The lack of one or another vitamin affects not only well-being, but also affects the appearance. Ever wondered why in some people even hair turns gray faster and wrinkles appear quite quickly, while others manage to maintain a youthful appearance until they are old? The answer, as always, is simple up to the banality - vitamins. These beneficial substances will play an important role in the metabolism at the cellular level, and this has important physiological significance for the body. The mechanism of action of vitamins for the preservation of beauty for many years primarily consists in the regular supply of oxygen to cells, and, as you know, it is life itself. So let's look at which vitamins are most important for beauty at any age and the lack of substances that weak nails and split ends signal.
B vitamins - used for inflammation on the skin, cracks, hair loss.
- B1 - accelerates hair growth, relieves acne;
- B2 - treats acne, heals microcracks;
- B3 (nicotinic acid, PP) - keeps the skin supple, improves its color, eliminates peeling;
- B5 - relieves dermatitis, inflammation on the lips;
- B8 (biotin, H) - soothes inflammation on the skin, has nutritional properties (necessary for facial skin and hair);
- B9 (folic acid) - provides the skin with a healthy color, prevents hair graying;
- B12 - an excellent remedy for hair loss, seborrhea, blackheads;
- C (ascorbic acid) - “building material” for collagen fibers, protects the skin from early aging, pallor, prevents the appearance of spider veins, treats acne and brittle nails.
Have you noticed at least one of the described symptoms? Make sure that more products containing vitamins B and C appear on the roofing, and then you do not have to beat the thresholds of dermatologists and trichologists in search of tips on how to graze your nails, hair and restore your skin to its former smoothness.

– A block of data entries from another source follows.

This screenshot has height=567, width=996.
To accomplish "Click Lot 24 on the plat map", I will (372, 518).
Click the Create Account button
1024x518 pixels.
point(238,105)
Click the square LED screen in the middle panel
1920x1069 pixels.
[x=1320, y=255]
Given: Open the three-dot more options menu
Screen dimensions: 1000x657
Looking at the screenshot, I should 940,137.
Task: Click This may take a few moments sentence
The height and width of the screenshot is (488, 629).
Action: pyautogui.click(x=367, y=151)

In general, it is important to remember vitamins in food not when doctors diagnose a lack of nutrients in the body.
The right and wholesome food should be remembered daily, and regularly adhere to the recommendations of nutritionists. Well, they say the truth, it’s easier to prevent a disease than to treat complications after it. And vitamins are an ideal prevention against all health troubles.